==== Supplied text ====

Rogue zucchini seeds are suspected to be behind several cases of illness in England.
Zucchinis, also called courgettes, contain a naturally occurring compound. When this is at a high enough level it can lead to symptoms such as nausea and diarrhea.
Four families in Castle Acre, Norfolk, reported feeling unwell after eating produce they had grown, according to the BBC.
The Sun newspaper reported a woman needed hospital treatment after being poisoned by courgettes she had grown. They came from Unwins seeds and parent company Westland told The Sun that it had temporarily suspended shipments as a precaution while it investigated the issue.
Another firm, Mr Fothergill’s, recalled a batch of Courgette Zucchini that could contain seeds that produce bitter tasting fruits. The affected item has Batch code I on the back of the packet.
A statement from Mr Fothergill’s said such a problem is extremely rare, but not unknown. It advised people not to eat the zucchini and discard the plants.
“It can come from issues with cross-pollination in the seed production cycle and is untraceable before growing out again for harvest. Please be assured that we take every precaution to maintain the quality of our seed stock. In this instance we have withdrawn the rogue batch from all sales outlets and in-house stocks,” said the company.
“We recommend that if you have grown this variety from a packet with the batch code I that you do not ingest the fruits without taste testing for bitterness. A taste-test is a safe thing to do to detect if you have an affected plant which will be extremely bitter slice the top off the fruit and simply touch your tongue on it.”

====

In the zucchini article, what batch code marks the Mr Fothergill's packets that were recalled?

==== Record excerpts ====

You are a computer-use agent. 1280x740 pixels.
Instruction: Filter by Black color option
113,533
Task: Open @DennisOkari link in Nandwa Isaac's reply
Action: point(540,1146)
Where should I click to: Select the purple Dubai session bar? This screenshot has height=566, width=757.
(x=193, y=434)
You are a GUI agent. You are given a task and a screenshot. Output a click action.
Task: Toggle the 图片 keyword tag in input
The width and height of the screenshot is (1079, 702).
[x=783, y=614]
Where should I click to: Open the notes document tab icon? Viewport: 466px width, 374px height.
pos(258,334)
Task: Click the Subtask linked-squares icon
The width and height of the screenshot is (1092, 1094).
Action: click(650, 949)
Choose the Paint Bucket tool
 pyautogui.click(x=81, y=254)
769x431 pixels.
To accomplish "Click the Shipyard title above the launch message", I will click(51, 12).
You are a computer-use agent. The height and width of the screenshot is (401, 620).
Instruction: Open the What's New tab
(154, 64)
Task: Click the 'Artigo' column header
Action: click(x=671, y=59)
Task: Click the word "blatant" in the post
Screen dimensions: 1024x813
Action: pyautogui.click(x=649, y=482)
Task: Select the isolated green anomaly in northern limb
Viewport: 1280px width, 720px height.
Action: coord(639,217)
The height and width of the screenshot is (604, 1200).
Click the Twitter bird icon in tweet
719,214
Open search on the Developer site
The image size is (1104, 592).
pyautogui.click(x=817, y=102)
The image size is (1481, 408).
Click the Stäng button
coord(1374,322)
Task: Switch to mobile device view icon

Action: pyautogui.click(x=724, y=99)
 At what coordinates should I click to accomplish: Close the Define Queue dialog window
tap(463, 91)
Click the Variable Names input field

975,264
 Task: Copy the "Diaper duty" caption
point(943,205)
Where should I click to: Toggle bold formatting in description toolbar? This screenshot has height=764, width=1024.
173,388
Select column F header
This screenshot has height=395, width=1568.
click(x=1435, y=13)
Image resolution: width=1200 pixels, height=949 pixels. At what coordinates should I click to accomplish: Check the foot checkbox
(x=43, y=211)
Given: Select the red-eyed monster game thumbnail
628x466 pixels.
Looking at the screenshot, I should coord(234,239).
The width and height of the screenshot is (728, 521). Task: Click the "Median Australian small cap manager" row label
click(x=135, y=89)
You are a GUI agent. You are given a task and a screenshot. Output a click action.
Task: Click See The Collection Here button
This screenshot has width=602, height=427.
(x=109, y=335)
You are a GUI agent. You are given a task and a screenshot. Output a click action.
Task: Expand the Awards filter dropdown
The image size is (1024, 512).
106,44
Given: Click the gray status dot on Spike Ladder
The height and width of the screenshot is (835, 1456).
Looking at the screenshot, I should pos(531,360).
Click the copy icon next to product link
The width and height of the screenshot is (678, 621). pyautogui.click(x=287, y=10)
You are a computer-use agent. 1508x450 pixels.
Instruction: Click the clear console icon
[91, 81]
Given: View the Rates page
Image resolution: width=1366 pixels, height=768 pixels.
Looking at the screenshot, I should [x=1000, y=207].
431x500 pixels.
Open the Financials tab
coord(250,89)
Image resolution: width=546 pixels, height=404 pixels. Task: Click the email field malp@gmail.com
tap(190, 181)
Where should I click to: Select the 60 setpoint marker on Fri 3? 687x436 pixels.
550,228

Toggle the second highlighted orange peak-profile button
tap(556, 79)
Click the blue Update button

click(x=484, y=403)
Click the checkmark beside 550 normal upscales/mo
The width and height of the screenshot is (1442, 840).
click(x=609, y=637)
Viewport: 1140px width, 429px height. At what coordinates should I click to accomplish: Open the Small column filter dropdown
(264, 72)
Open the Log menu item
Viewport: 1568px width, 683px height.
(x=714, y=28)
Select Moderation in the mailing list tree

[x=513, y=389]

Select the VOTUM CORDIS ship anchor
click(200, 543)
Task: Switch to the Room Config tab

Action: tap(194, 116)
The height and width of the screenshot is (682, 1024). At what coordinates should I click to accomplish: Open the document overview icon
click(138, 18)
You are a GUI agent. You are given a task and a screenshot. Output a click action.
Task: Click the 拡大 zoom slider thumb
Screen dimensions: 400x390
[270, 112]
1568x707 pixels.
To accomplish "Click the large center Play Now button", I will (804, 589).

====

▶ _The completed task_
Batch code I, printed on the back of the packet.